[Start of Attachment]
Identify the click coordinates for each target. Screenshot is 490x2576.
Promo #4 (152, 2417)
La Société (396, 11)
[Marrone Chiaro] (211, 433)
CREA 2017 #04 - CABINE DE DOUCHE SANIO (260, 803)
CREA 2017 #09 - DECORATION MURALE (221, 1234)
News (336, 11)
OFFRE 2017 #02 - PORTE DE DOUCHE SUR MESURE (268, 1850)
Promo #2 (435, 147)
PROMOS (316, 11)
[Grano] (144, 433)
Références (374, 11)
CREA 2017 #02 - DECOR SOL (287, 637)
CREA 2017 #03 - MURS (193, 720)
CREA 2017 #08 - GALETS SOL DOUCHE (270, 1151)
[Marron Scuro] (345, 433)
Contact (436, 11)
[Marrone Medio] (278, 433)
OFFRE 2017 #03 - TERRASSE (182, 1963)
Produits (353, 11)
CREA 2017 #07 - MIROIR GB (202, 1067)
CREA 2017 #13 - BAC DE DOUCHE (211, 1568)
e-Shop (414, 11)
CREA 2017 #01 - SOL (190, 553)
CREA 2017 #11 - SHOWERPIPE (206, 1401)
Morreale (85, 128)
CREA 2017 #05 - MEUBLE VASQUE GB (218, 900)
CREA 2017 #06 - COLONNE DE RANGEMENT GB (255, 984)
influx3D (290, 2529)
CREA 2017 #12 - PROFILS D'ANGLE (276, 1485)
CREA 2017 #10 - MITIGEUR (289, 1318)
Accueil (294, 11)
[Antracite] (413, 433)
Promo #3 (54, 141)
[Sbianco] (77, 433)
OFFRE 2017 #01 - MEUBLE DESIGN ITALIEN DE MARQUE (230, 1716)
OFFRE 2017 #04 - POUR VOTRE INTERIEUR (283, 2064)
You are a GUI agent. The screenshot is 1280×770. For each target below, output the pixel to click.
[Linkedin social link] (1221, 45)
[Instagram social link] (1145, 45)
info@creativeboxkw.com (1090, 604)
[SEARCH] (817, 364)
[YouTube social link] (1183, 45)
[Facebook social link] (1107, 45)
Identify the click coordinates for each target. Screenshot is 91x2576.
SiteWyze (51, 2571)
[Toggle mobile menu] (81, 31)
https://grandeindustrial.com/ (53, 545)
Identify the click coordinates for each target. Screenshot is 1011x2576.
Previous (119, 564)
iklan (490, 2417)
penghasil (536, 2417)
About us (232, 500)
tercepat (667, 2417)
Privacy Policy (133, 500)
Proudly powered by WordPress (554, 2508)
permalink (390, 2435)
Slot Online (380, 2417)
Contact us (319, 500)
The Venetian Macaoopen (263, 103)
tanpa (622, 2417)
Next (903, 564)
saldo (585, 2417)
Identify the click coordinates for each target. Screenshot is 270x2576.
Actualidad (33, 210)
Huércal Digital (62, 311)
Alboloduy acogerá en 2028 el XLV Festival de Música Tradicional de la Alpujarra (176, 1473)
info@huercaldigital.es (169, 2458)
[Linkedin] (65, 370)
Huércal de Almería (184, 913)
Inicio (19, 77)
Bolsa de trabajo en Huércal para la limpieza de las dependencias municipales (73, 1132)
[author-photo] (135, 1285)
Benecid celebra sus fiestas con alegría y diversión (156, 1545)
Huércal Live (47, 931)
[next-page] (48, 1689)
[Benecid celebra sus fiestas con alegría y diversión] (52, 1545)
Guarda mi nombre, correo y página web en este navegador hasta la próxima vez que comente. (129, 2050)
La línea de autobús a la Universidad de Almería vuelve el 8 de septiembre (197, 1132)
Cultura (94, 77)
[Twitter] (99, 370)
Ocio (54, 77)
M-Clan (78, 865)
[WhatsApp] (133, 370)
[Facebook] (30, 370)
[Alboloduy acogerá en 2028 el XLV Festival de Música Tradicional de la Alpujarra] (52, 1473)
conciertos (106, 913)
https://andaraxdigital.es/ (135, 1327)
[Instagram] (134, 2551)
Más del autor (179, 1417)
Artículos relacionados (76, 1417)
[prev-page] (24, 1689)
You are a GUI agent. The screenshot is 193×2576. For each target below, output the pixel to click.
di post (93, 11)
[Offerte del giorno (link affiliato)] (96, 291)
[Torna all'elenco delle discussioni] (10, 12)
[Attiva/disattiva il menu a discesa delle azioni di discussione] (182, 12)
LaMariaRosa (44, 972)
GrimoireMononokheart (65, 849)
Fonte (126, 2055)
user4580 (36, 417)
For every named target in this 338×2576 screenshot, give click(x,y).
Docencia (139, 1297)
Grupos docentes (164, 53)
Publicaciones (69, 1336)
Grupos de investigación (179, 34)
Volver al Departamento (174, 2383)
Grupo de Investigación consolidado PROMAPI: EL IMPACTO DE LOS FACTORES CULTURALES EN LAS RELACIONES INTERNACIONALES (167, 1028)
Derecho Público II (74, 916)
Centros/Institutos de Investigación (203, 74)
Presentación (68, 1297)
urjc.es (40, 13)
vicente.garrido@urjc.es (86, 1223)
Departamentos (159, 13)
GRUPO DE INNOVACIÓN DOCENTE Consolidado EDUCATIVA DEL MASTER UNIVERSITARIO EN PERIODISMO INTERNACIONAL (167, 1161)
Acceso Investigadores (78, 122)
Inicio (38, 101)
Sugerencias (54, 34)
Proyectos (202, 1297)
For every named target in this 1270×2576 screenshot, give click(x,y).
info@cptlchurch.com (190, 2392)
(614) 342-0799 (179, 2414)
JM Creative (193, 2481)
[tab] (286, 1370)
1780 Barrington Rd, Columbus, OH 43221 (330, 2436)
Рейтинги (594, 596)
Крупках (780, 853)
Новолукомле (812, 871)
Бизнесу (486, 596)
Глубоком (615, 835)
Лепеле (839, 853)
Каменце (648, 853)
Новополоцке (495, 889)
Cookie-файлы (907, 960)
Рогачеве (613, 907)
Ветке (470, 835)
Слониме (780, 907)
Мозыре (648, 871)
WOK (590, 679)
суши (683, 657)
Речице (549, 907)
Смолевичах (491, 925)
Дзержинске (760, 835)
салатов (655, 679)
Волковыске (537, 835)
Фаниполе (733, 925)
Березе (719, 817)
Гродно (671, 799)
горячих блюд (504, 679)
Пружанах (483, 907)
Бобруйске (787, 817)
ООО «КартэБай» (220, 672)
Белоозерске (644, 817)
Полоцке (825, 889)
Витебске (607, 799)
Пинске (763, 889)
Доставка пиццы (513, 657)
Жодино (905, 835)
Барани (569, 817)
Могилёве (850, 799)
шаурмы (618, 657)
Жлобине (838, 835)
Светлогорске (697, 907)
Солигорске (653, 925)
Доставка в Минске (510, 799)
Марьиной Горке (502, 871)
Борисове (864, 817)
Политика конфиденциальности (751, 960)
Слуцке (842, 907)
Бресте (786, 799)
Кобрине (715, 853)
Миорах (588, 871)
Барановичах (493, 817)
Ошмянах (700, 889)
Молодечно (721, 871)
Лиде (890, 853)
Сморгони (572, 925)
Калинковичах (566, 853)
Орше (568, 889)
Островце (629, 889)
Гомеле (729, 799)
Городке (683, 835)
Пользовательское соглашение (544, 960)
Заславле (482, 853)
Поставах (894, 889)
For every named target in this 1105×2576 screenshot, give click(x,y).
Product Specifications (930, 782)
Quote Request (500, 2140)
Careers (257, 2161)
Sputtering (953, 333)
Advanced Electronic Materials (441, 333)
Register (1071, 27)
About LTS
[End of Attachment]
_What the exercise asks:_ Reproduce the records above exactly as they appear.

_Solution:_
Identify the click coordinates for each target. Screenshot is 490x2576.
Promo #4 (152, 2417)
La Société (396, 11)
[Marrone Chiaro] (211, 433)
CREA 2017 #04 - CABINE DE DOUCHE SANIO (260, 803)
CREA 2017 #09 - DECORATION MURALE (221, 1234)
News (336, 11)
OFFRE 2017 #02 - PORTE DE DOUCHE SUR MESURE (268, 1850)
Promo #2 (435, 147)
PROMOS (316, 11)
[Grano] (144, 433)
Références (374, 11)
CREA 2017 #02 - DECOR SOL (287, 637)
CREA 2017 #03 - MURS (193, 720)
CREA 2017 #08 - GALETS SOL DOUCHE (270, 1151)
[Marron Scuro] (345, 433)
Contact (436, 11)
[Marrone Medio] (278, 433)
OFFRE 2017 #03 - TERRASSE (182, 1963)
Produits (353, 11)
CREA 2017 #07 - MIROIR GB (202, 1067)
CREA 2017 #13 - BAC DE DOUCHE (211, 1568)
e-Shop (414, 11)
CREA 2017 #01 - SOL (190, 553)
CREA 2017 #11 - SHOWERPIPE (206, 1401)
Morreale (85, 128)
CREA 2017 #05 - MEUBLE VASQUE GB (218, 900)
CREA 2017 #06 - COLONNE DE RANGEMENT GB (255, 984)
influx3D (290, 2529)
CREA 2017 #12 - PROFILS D'ANGLE (276, 1485)
CREA 2017 #10 - MITIGEUR (289, 1318)
Accueil (294, 11)
[Antracite] (413, 433)
Promo #3 (54, 141)
[Sbianco] (77, 433)
OFFRE 2017 #01 - MEUBLE DESIGN ITALIEN DE MARQUE (230, 1716)
OFFRE 2017 #04 - POUR VOTRE INTERIEUR (283, 2064)
You are a GUI agent. The screenshot is 1280×770. For each target below, output the pixel to click.
[Linkedin social link] (1221, 45)
[Instagram social link] (1145, 45)
info@creativeboxkw.com (1090, 604)
[SEARCH] (817, 364)
[YouTube social link] (1183, 45)
[Facebook social link] (1107, 45)
Identify the click coordinates for each target. Screenshot is 91x2576.
SiteWyze (51, 2571)
[Toggle mobile menu] (81, 31)
https://grandeindustrial.com/ (53, 545)
Identify the click coordinates for each target. Screenshot is 1011x2576.
Previous (119, 564)
iklan (490, 2417)
penghasil (536, 2417)
About us (232, 500)
tercepat (667, 2417)
Privacy Policy (133, 500)
Proudly powered by WordPress (554, 2508)
permalink (390, 2435)
Slot Online (380, 2417)
Contact us (319, 500)
The Venetian Macaoopen (263, 103)
tanpa (622, 2417)
Next (903, 564)
saldo (585, 2417)
Identify the click coordinates for each target. Screenshot is 270x2576.
Actualidad (33, 210)
Huércal Digital (62, 311)
Alboloduy acogerá en 2028 el XLV Festival de Música Tradicional de la Alpujarra (176, 1473)
info@huercaldigital.es (169, 2458)
[Linkedin] (65, 370)
Huércal de Almería (184, 913)
Inicio (19, 77)
Bolsa de trabajo en Huércal para la limpieza de las dependencias municipales (73, 1132)
[author-photo] (135, 1285)
Benecid celebra sus fiestas con alegría y diversión (156, 1545)
Huércal Live (47, 931)
[next-page] (48, 1689)
[Benecid celebra sus fiestas con alegría y diversión] (52, 1545)
Guarda mi nombre, correo y página web en este navegador hasta la próxima vez que comente. (129, 2050)
La línea de autobús a la Universidad de Almería vuelve el 8 de septiembre (197, 1132)
Cultura (94, 77)
[Twitter] (99, 370)
Ocio (54, 77)
M-Clan (78, 865)
[WhatsApp] (133, 370)
[Facebook] (30, 370)
[Alboloduy acogerá en 2028 el XLV Festival de Música Tradicional de la Alpujarra] (52, 1473)
conciertos (106, 913)
https://andaraxdigital.es/ (135, 1327)
[Instagram] (134, 2551)
Más del autor (179, 1417)
Artículos relacionados (76, 1417)
[prev-page] (24, 1689)
You are a GUI agent. The screenshot is 193×2576. For each target below, output the pixel to click.
di post (93, 11)
[Offerte del giorno (link affiliato)] (96, 291)
[Torna all'elenco delle discussioni] (10, 12)
[Attiva/disattiva il menu a discesa delle azioni di discussione] (182, 12)
LaMariaRosa (44, 972)
GrimoireMononokheart (65, 849)
Fonte (126, 2055)
user4580 (36, 417)
For every named target in this 338×2576 screenshot, give click(x,y).
Docencia (139, 1297)
Grupos docentes (164, 53)
Publicaciones (69, 1336)
Grupos de investigación (179, 34)
Volver al Departamento (174, 2383)
Grupo de Investigación consolidado PROMAPI: EL IMPACTO DE LOS FACTORES CULTURALES EN LAS RELACIONES INTERNACIONALES (167, 1028)
Derecho Público II (74, 916)
Centros/Institutos de Investigación (203, 74)
Presentación (68, 1297)
urjc.es (40, 13)
vicente.garrido@urjc.es (86, 1223)
Departamentos (159, 13)
GRUPO DE INNOVACIÓN DOCENTE Consolidado EDUCATIVA DEL MASTER UNIVERSITARIO EN PERIODISMO INTERNACIONAL (167, 1161)
Acceso Investigadores (78, 122)
Inicio (38, 101)
Sugerencias (54, 34)
Proyectos (202, 1297)
For every named target in this 1270×2576 screenshot, give click(x,y).
info@cptlchurch.com (190, 2392)
(614) 342-0799 (179, 2414)
JM Creative (193, 2481)
[tab] (286, 1370)
1780 Barrington Rd, Columbus, OH 43221 (330, 2436)
Рейтинги (594, 596)
Крупках (780, 853)
Новолукомле (812, 871)
Бизнесу (486, 596)
Глубоком (615, 835)
Лепеле (839, 853)
Каменце (648, 853)
Новополоцке (495, 889)
Cookie-файлы (907, 960)
Рогачеве (613, 907)
Ветке (470, 835)
Слониме (780, 907)
Мозыре (648, 871)
WOK (590, 679)
суши (683, 657)
Речице (549, 907)
Смолевичах (491, 925)
Дзержинске (760, 835)
салатов (655, 679)
Волковыске (537, 835)
Фаниполе (733, 925)
Березе (719, 817)
Гродно (671, 799)
горячих блюд (504, 679)
Пружанах (483, 907)
Бобруйске (787, 817)
ООО «КартэБай» (220, 672)
Белоозерске (644, 817)
Полоцке (825, 889)
Витебске (607, 799)
Пинске (763, 889)
Доставка пиццы (513, 657)
Жодино (905, 835)
Барани (569, 817)
Могилёве (850, 799)
шаурмы (618, 657)
Жлобине (838, 835)
Светлогорске (697, 907)
Солигорске (653, 925)
Доставка в Минске (510, 799)
Марьиной Горке (502, 871)
Борисове (864, 817)
Политика конфиденциальности (751, 960)
Слуцке (842, 907)
Бресте (786, 799)
Кобрине (715, 853)
Миорах (588, 871)
Барановичах (493, 817)
Ошмянах (700, 889)
Молодечно (721, 871)
Лиде (890, 853)
Сморгони (572, 925)
Калинковичах (566, 853)
Орше (568, 889)
Островце (629, 889)
Гомеле (729, 799)
Городке (683, 835)
Пользовательское соглашение (544, 960)
Заславле (482, 853)
Поставах (894, 889)
For every named target in this 1105×2576 screenshot, give click(x,y).
Product Specifications (930, 782)
Quote Request (500, 2140)
Careers (257, 2161)
Sputtering (953, 333)
Advanced Electronic Materials (441, 333)
Register (1071, 27)
About LTS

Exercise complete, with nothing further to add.